01 May 21, 09:44
Quote:Security researchers at Microsoft are warning the industry about 25 as-yet undocumented critical memory-allocation vulnerabilities across a number of vendors’ IoT and industrial devices that threat actors could exploit to execute malicious code across a network or cause an entire system to crash.
Dubbing the newly discovered family of vulnerabilities “BadAlloc,” Microsoft’s Section 52—which is the Azure Defender for IoT security research group–said the flaws have the potential to affect a wide range of domains, from consumer and medical IoT devices to industry IoT, operational technology, and industrial control systems, according to a report published online Thursday by the Microsoft Security Response Center (MSRC).
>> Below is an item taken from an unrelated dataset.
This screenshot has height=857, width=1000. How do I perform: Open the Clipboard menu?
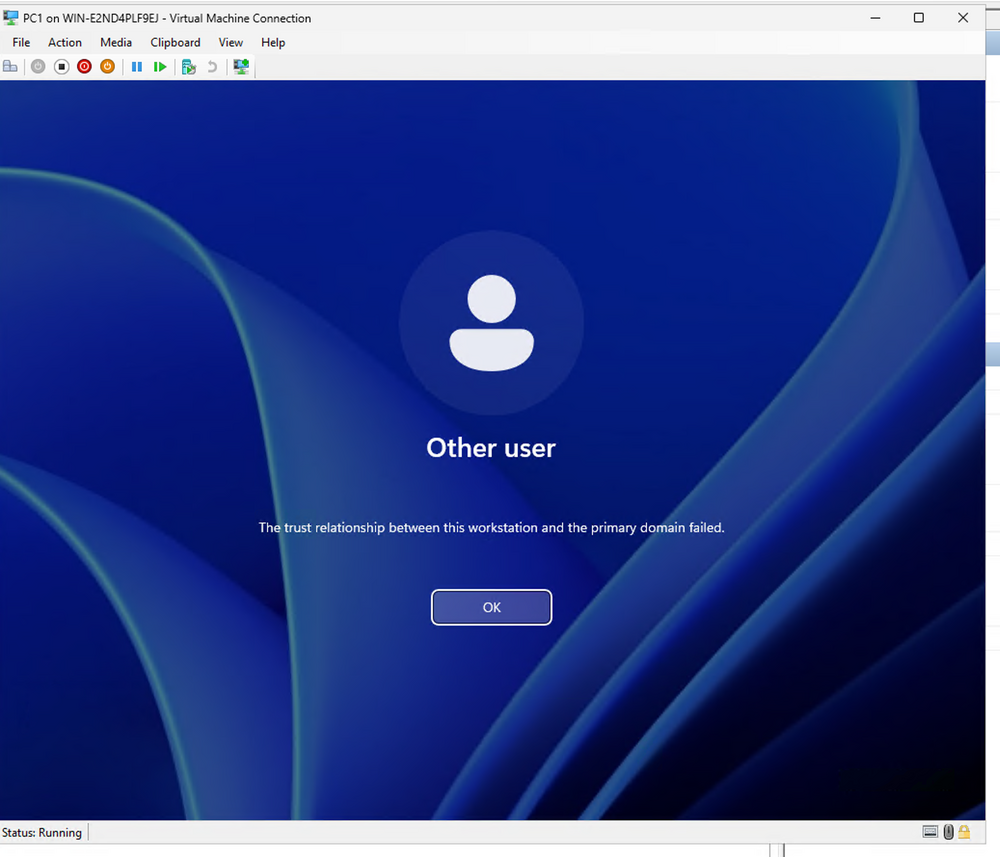(175, 42)
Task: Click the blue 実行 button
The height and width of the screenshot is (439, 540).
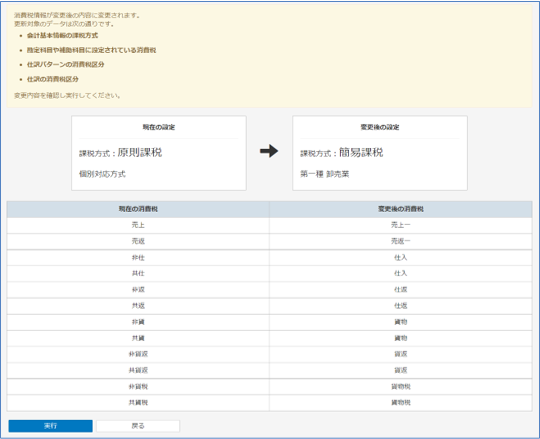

“Our research shows that memory allocation implementations written throughout the years as part of IoT devices and embedded software have not incorporated proper input validations,” according to the report. “Without these input validations, an attacker could exploit the memory allocation function to perform a heap overflow, resulting in execution of malicious code on a target device.”
Memory allocation is exactly what it sounds like–the basic set of instructions device makers give a device for how to allocate memory. The vulnerabilities stem from the usage of vulnerable memory functions across all the devices, such as malloc, calloc, realloc, memalign, valloc, pvalloc, and more, according to the report.
From what researchers have found, the problem is systemic, so it can exist in various aspects of devices, including real-time operating systems (RTOS), embedded software development kits (SDKs), and C standard library (libc) implementations, they said. And as IoT and OT devices are highly pervasive, “these vulnerabilities, if successfully exploited, represent a significant potential risk for organizations of all kinds,” researchers observed.